Each line from the one containing "Impostos i taxes (476, 1517)" to the end of the entries is to be repeated exactly, and no other line.

[Stored records]
○ ○ ○ ○ ○

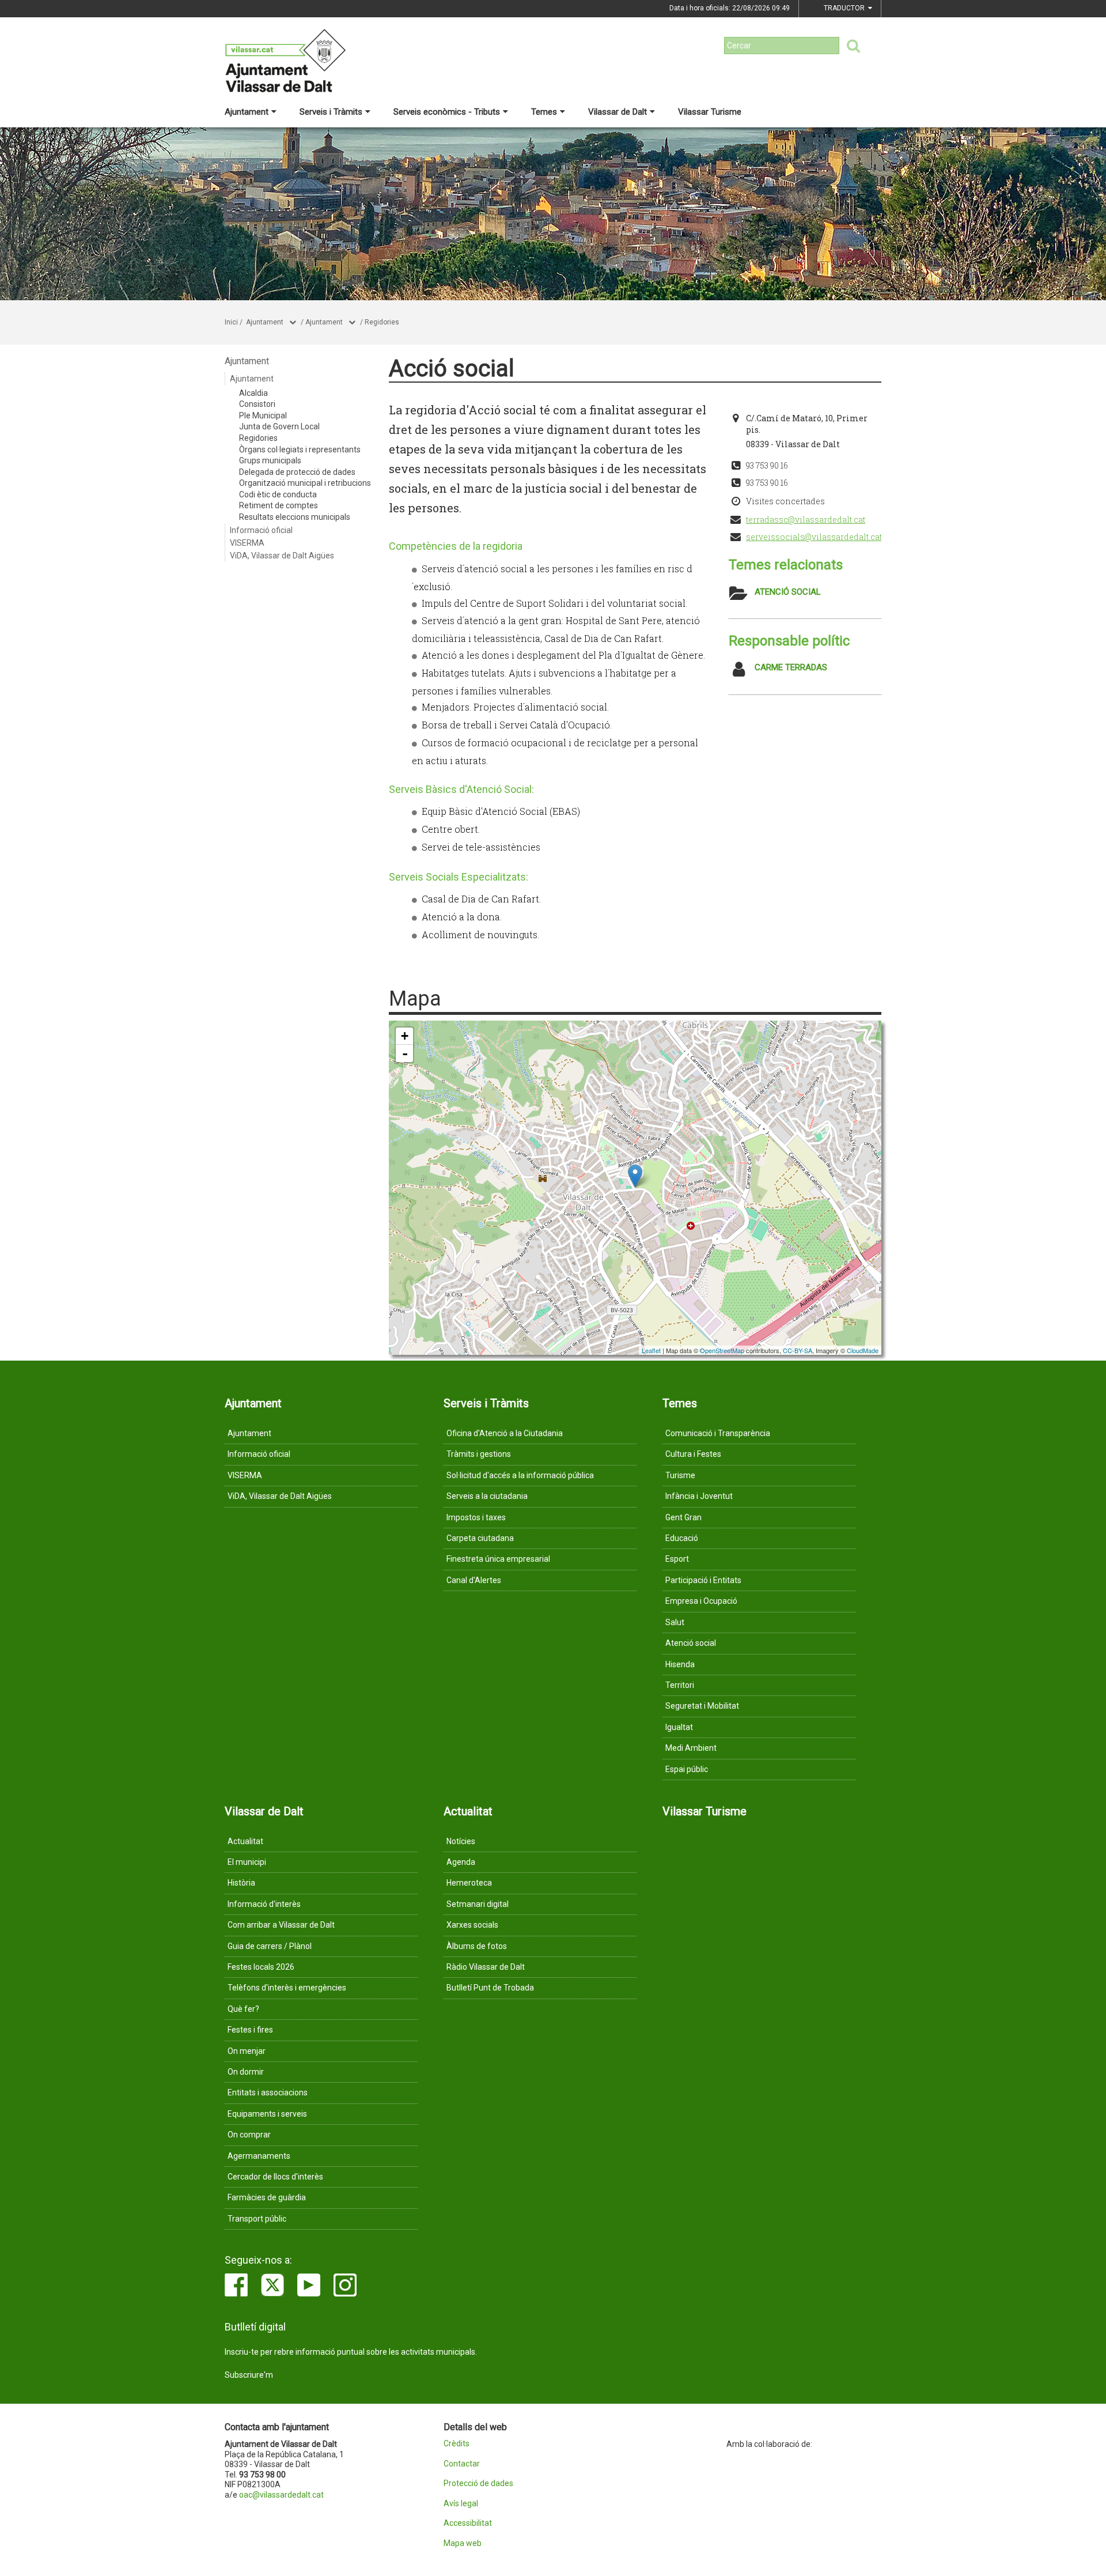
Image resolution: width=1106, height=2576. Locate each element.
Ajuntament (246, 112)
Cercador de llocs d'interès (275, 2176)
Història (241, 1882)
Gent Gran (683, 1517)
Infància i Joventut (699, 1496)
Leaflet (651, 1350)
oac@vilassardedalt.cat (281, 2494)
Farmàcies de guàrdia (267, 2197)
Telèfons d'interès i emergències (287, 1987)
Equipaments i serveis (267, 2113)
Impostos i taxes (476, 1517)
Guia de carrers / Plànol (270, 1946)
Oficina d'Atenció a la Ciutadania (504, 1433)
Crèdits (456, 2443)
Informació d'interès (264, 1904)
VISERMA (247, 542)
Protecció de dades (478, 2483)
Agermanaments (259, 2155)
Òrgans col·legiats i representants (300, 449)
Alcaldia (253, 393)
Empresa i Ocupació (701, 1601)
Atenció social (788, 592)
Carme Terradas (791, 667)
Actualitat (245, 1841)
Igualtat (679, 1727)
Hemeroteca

○ ○ ○ ○ ○

[Completed exercise]
Impostos i taxes (476, 1517)
Guia de carrers / Plànol (270, 1946)
Oficina d'Atenció a la Ciutadania (504, 1433)
Crèdits (456, 2443)
Informació d'interès (264, 1904)
VISERMA (247, 542)
Protecció de dades (478, 2483)
Agermanaments (259, 2155)
Òrgans col·legiats i representants (300, 449)
Alcaldia (253, 393)
Empresa i Ocupació (701, 1601)
Atenció social (788, 592)
Carme Terradas (791, 667)
Actualitat (245, 1841)
Igualtat (679, 1727)
Hemeroteca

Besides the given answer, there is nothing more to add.